I don't know. But either way, I like it.


Beverly Ash Gilbert said...

Picasso says that all children can draw, we just forget as we get older.(or something like that!)

I think you finally had confidence in yourself, which opened doors for you - you were no longer dashed down when something didn't look like you wanted it to.

Most of the children I teach drawing/art to in school had no confidence in their artistic abilities when I started working with them 3 years ago. Now, nearly all of them consider themselves artists. It is not because I am a good teacher of art - but rather because growing up I didn't know how to draw. I know how it feels to lack confidence and to feel overwhelmed when others knew the steps that were skipped over. So I go slow and ooze praise on the kids - and their work is nearly always better than mine! Confidence is absolutely everything!

So... I think you already had lots of inborn talent and developed confidence in yourself along the way.

Tina said...

▸ STATED EXERCISE: Can you print the part of the comment on drawing and confidence that opens with the words containing "I don't know." and closes with "is absolutely everything!"? The records that come next are separate material and have no connection to the comment on drawing and confidence.

▸ EXTRACTED MATERIAL:
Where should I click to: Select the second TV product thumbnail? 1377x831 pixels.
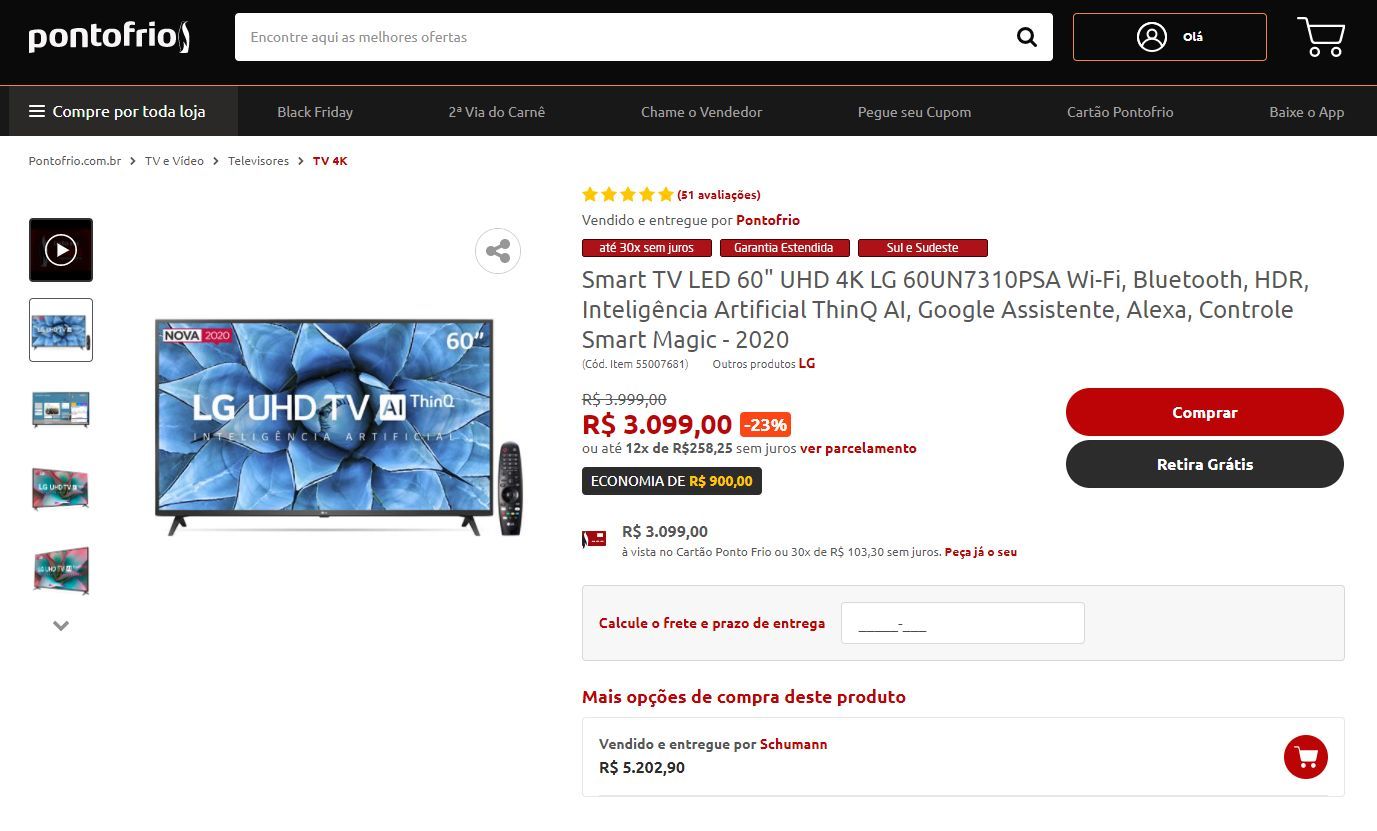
--
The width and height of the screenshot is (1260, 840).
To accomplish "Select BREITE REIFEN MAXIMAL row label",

▸ THE RESPONSE:
I don't know. But either way, I like it.


Beverly Ash Gilbert said...

Picasso says that all children can draw, we just forget as we get older.(or something like that!)

I think you finally had confidence in yourself, which opened doors for you - you were no longer dashed down when something didn't look like you wanted it to.

Most of the children I teach drawing/art to in school had no confidence in their artistic abilities when I started working with them 3 years ago. Now, nearly all of them consider themselves artists. It is not because I am a good teacher of art - but rather because growing up I didn't know how to draw. I know how it feels to lack confidence and to feel overwhelmed when others knew the steps that were skipped over. So I go slow and ooze praise on the kids - and their work is nearly always better than mine! Confidence is absolutely everything!